Would you return each entry exactly as written, omitting any pictures?
================
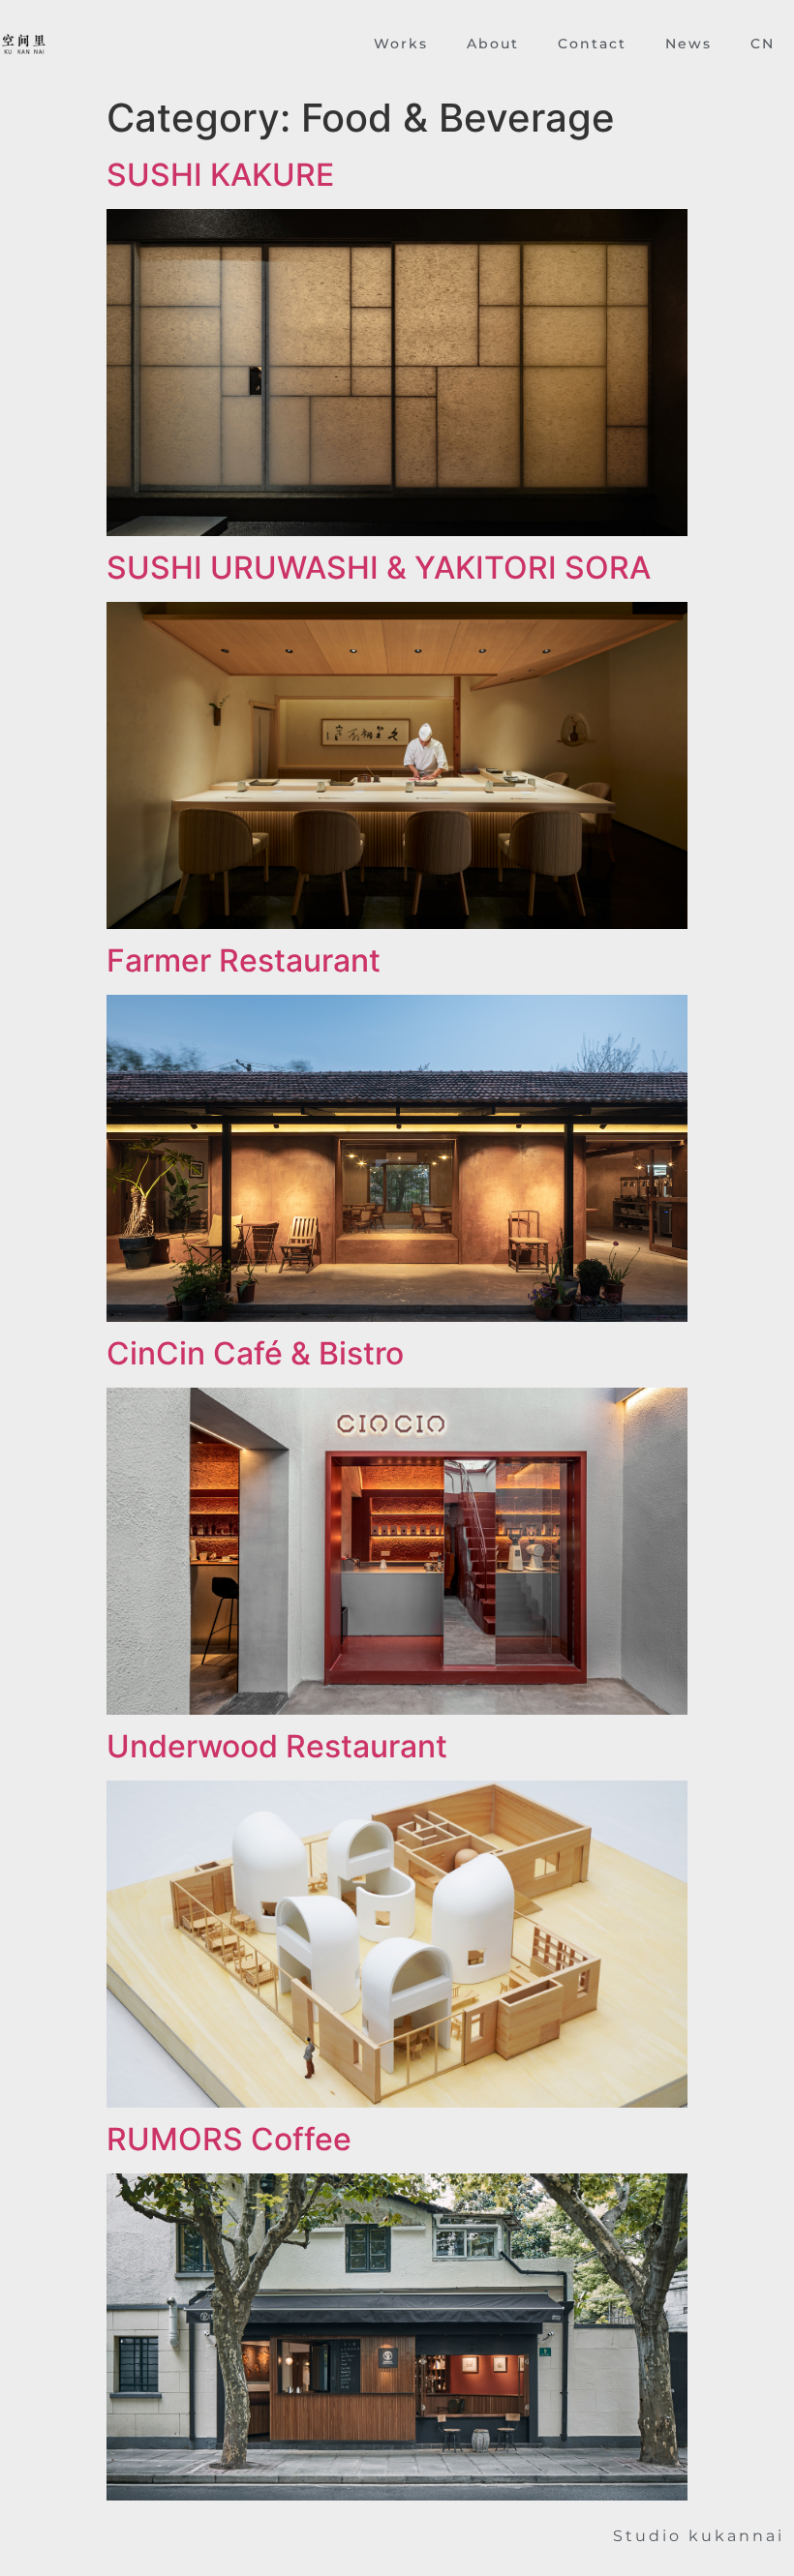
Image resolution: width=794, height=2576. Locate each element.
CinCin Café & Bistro (255, 1353)
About (493, 43)
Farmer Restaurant (244, 960)
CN (762, 43)
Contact (592, 43)
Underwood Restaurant (277, 1746)
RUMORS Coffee (229, 2139)
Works (401, 43)
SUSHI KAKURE (220, 175)
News (688, 43)
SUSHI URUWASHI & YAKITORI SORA (379, 567)
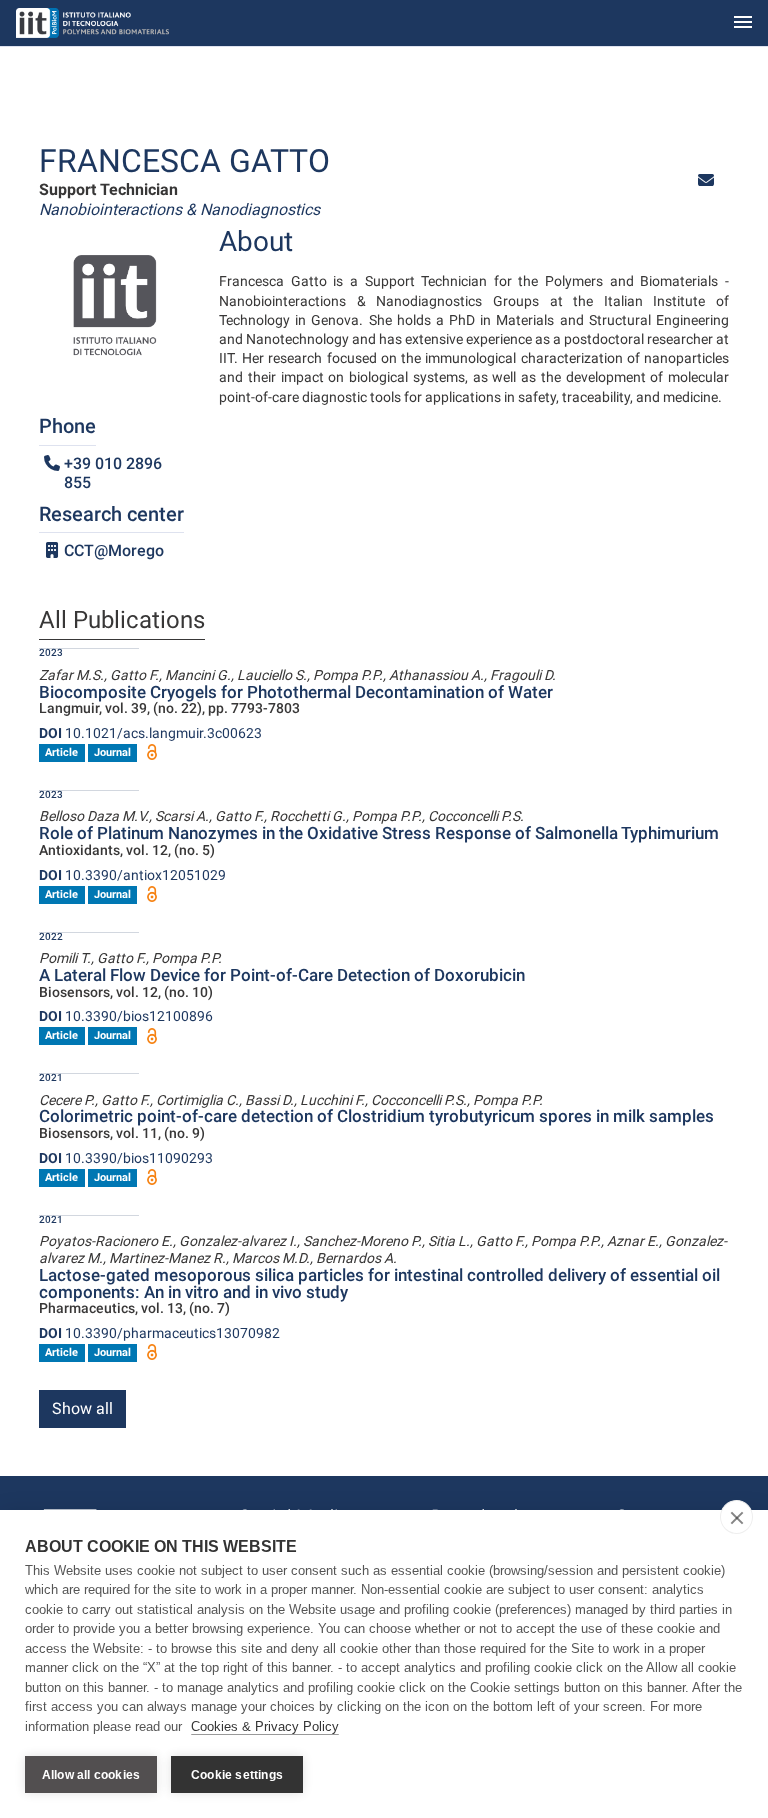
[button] (706, 180)
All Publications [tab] (122, 621)
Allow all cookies (91, 1775)
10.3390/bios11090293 (126, 1158)
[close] (736, 1517)
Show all (82, 1408)
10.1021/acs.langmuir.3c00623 (150, 733)
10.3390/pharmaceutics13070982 (159, 1333)
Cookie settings (237, 1775)
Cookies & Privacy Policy (265, 1726)
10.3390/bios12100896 (126, 1016)
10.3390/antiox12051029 (132, 875)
================
■ **Response to this task**
Image resolution: width=794, height=2576. Locate each element.
CinCin Café & Bistro (255, 1353)
About (493, 43)
Farmer Restaurant (244, 960)
CN (762, 43)
Contact (592, 43)
Underwood Restaurant (277, 1746)
RUMORS Coffee (229, 2139)
Works (401, 43)
SUSHI KAKURE (220, 175)
News (688, 43)
SUSHI URUWASHI & YAKITORI SORA (379, 567)
[button] (706, 180)
All Publications [tab] (122, 621)
Allow all cookies (91, 1775)
10.3390/bios11090293 (126, 1158)
[close] (736, 1517)
Show all (82, 1408)
10.1021/acs.langmuir.3c00623 (150, 733)
10.3390/pharmaceutics13070982 (159, 1333)
Cookie settings (237, 1775)
Cookies & Privacy Policy (265, 1726)
10.3390/bios12100896 (126, 1016)
10.3390/antiox12051029 (132, 875)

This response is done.